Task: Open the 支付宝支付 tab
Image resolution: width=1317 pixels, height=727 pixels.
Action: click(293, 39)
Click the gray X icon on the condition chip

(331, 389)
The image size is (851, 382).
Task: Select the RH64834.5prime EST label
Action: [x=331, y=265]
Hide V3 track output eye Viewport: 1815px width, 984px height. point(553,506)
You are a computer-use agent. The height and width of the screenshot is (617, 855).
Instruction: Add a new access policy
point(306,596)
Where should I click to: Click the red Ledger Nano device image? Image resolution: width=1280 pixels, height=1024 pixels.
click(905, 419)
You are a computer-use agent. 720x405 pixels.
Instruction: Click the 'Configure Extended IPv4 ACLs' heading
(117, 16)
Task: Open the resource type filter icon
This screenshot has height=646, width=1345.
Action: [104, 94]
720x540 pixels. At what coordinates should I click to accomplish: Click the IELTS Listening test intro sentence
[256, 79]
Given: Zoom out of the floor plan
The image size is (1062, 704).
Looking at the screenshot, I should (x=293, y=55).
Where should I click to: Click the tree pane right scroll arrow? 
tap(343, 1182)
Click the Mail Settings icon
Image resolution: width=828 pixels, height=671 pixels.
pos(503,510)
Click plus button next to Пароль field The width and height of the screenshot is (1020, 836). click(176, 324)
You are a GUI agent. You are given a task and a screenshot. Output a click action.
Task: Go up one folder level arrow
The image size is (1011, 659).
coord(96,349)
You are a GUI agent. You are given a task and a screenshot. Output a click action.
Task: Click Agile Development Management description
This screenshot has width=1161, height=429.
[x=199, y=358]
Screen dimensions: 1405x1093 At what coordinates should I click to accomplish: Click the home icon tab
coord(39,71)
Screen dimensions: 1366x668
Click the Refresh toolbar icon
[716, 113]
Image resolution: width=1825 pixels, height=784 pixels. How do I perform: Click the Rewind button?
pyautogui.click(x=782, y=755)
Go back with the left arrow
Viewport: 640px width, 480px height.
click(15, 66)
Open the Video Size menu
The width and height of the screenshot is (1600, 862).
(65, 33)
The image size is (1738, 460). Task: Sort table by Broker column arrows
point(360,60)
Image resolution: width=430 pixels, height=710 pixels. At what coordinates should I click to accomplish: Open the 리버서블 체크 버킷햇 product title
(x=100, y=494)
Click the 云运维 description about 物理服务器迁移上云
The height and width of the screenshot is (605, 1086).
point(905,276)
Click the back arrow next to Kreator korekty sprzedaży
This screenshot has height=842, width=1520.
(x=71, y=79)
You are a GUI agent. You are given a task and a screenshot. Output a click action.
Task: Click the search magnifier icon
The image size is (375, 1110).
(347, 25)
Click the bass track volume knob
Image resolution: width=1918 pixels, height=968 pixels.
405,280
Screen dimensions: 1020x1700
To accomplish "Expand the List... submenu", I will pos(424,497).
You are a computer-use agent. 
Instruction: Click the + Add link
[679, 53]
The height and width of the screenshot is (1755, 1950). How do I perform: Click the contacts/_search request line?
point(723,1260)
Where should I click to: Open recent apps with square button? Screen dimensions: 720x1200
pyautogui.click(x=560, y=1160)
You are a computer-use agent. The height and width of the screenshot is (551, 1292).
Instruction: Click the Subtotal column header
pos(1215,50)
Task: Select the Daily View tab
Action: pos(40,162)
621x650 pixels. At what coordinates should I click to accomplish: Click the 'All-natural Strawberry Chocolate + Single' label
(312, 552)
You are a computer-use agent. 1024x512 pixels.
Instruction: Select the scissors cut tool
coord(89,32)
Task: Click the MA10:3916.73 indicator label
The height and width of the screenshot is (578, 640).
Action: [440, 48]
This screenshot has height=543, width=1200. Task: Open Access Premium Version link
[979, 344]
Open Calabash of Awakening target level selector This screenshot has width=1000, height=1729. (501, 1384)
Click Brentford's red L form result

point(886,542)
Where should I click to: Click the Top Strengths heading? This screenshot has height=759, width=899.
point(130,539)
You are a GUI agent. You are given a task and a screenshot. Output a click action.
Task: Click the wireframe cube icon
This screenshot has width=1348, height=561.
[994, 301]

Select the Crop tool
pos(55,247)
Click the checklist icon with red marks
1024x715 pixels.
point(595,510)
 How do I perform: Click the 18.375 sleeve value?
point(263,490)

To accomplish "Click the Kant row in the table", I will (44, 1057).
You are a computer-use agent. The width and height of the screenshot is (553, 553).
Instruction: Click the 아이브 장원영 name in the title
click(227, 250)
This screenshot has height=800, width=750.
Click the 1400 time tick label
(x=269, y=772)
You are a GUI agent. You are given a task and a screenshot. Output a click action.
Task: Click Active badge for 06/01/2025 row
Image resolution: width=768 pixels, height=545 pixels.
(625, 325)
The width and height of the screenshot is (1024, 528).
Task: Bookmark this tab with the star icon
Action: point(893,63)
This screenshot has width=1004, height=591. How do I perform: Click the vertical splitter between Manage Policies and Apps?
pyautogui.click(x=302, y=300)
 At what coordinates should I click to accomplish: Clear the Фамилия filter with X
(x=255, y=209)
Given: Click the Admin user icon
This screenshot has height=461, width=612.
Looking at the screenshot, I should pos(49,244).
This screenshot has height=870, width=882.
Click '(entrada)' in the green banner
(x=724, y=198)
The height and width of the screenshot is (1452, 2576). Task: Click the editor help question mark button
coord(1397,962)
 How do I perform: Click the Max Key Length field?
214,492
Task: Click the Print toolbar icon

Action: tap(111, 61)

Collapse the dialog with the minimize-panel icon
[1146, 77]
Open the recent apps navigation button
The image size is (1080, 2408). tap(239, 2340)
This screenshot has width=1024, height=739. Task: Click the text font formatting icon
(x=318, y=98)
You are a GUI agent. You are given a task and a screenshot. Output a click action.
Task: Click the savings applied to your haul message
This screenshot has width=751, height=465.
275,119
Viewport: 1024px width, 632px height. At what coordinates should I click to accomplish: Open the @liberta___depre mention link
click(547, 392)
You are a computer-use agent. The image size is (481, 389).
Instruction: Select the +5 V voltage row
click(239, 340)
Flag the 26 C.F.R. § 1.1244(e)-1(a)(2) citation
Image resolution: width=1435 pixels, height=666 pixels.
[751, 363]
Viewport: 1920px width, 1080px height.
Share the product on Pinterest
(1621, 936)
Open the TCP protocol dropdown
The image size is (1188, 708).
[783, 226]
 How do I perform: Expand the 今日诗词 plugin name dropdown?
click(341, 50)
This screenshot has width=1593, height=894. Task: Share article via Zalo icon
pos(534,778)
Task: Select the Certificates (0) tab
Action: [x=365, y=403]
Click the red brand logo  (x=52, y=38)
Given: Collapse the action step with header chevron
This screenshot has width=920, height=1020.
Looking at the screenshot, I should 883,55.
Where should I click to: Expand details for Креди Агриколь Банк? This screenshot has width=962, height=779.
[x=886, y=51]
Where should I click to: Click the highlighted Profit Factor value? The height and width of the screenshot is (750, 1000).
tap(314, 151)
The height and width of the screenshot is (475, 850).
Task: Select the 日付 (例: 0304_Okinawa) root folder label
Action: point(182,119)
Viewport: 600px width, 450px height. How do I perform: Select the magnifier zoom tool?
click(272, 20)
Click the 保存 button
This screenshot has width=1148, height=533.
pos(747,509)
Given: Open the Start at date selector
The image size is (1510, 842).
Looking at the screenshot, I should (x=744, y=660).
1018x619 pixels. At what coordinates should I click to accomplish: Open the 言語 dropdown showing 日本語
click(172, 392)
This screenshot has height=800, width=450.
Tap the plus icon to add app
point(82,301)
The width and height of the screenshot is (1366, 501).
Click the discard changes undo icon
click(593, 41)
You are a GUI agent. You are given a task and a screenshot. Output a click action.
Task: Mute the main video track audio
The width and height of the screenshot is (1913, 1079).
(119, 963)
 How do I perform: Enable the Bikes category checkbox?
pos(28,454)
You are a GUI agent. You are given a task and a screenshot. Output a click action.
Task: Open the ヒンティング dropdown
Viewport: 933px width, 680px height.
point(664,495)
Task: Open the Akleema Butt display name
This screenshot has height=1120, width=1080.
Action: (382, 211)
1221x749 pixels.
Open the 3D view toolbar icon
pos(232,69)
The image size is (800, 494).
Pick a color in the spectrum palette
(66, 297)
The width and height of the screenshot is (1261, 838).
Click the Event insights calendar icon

---------------

**Work to be completed:** The expected output is the exact run of lines from the line with "Task: Open the ヒンティング dropdown" through the last line of the material above.

**Exercise solution:**
Task: Open the ヒンティング dropdown
Viewport: 933px width, 680px height.
point(664,495)
Task: Open the Akleema Butt display name
This screenshot has height=1120, width=1080.
Action: (382, 211)
1221x749 pixels.
Open the 3D view toolbar icon
pos(232,69)
The image size is (800, 494).
Pick a color in the spectrum palette
(66, 297)
The width and height of the screenshot is (1261, 838).
Click the Event insights calendar icon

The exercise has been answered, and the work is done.